Statements and Speeches
Statement by H.E. Mr Luwellyn Landers, Deputy Minister of International Relations and Cooperation of the Republic of South Africa, at the Handover Ceremony of the Chairmanship of the Group of 77
New York, 12 January 2016
Your Excellency, Don Pramudwinai, Minister of Foreign Affairs and Special Envoy of the Prime Minister of the Kingdom of Thailand;
Your Excellency, Ban Ki-moon Secretary-General of the United Nations;
Your Excellency, Ambassador Kairat Addrakhmanov, Acting-President of the UN General Assembly;
The Executive Secretary of the Group of 77 and China, Mr. Mourad Ahmia
It is an honour that I address you on the occasion of the conclusion of South Africa’s Chairing of the Group of 77 and China. I wish to convey my Government’s sincere gratitude to all Members of the Group for the support, guidance and assistance accorded to our delegation during our tenure.
I would like to take this opportunity to pay a special tribute to the G77 Secretariat for its outstanding support and guidance. Their unwavering support throughout the year was vital to the successful work of the Group.
I would also like to thank the former and present Presidents of the General Assembly, Secretary-General Ban Ki-moon and the United Nations Secretariat as well as the wider United Nations System for their continued valuable support to the Group. We also recognise the cooperation of Developed Partners which reaffirms the G77 and China position that North-South Cooperation remains at the core of the global partnership for development.
We live in a world in which global economic relations are characterised by uncertainty and imbalances that result in the continued marginalization of developing countries.

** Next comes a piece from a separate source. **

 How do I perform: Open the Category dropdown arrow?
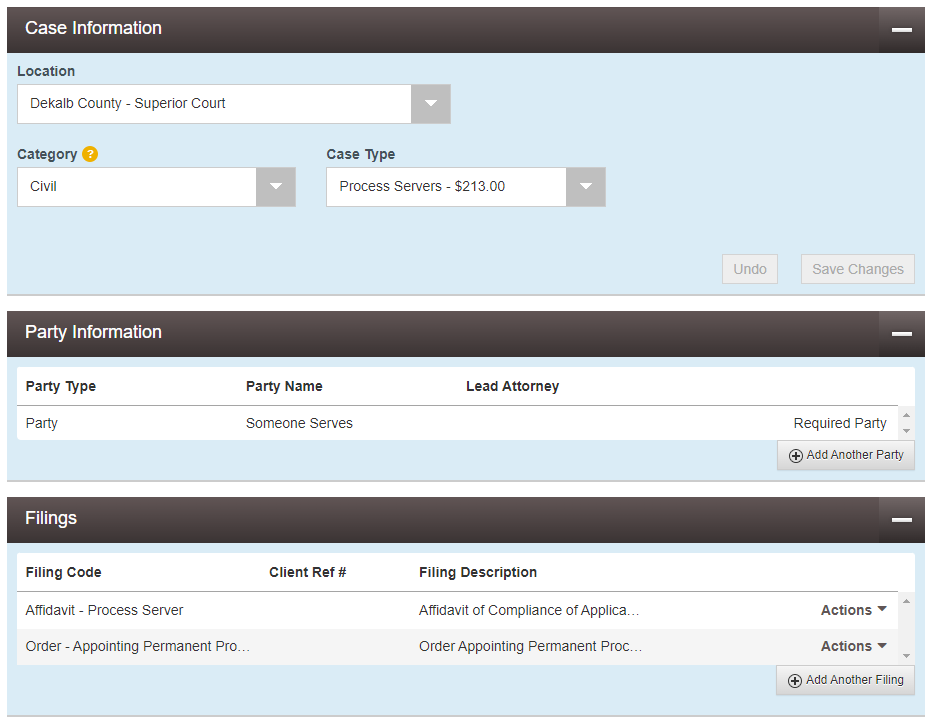(x=275, y=187)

When we assumed the Chair of the Group of 77 and China we assured you that we would aspire to reaffirm the principles of the Group and strengthen our unity, cohesion and vision of a fair and equitable multilateral system. We also undertook to spare no effort in continuing to ensure that we collectively enhanced the development agenda of the South.

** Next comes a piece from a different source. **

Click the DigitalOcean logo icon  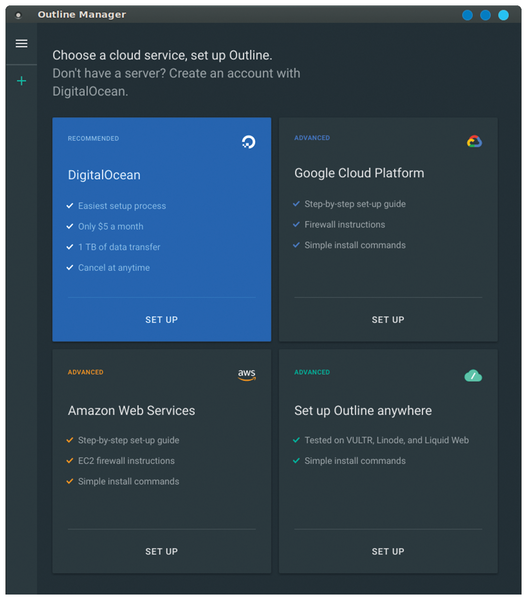tap(248, 142)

The last year has indeed been a momentous year in the history of the United Nations. As the organisation celebrated its 70th anniversary, it reaffirmed its role as the premier body seized with advancing multilateralism. Over the last twelve months, we as Member States have negotiated and agreed on significant multilateral outcomes which will guide our economic, social and environmental development for the next few years.
In all these processes, the Group of 77 and China played a crucial role in pursuing the interests of the millions of people living in developing countries. It is surely a tribute to the solidarity and collective spirit of our membership that ensured that the Group was able to pursue significant outcomes that protected the interests of developing countries and advanced the development agenda of the South.
At the Paris Climate Change Conference last December, the Parties to the United Nations Framework Convention on Climate Change (UNFCCC) unanimously adopted the Paris Agreement and a package of supporting decisions covering climate action in the pre - and post - 2020 periods. This historic outcome marks the successful conclusion of a four-year negotiation process under the Durban Platform for Enhanced Action.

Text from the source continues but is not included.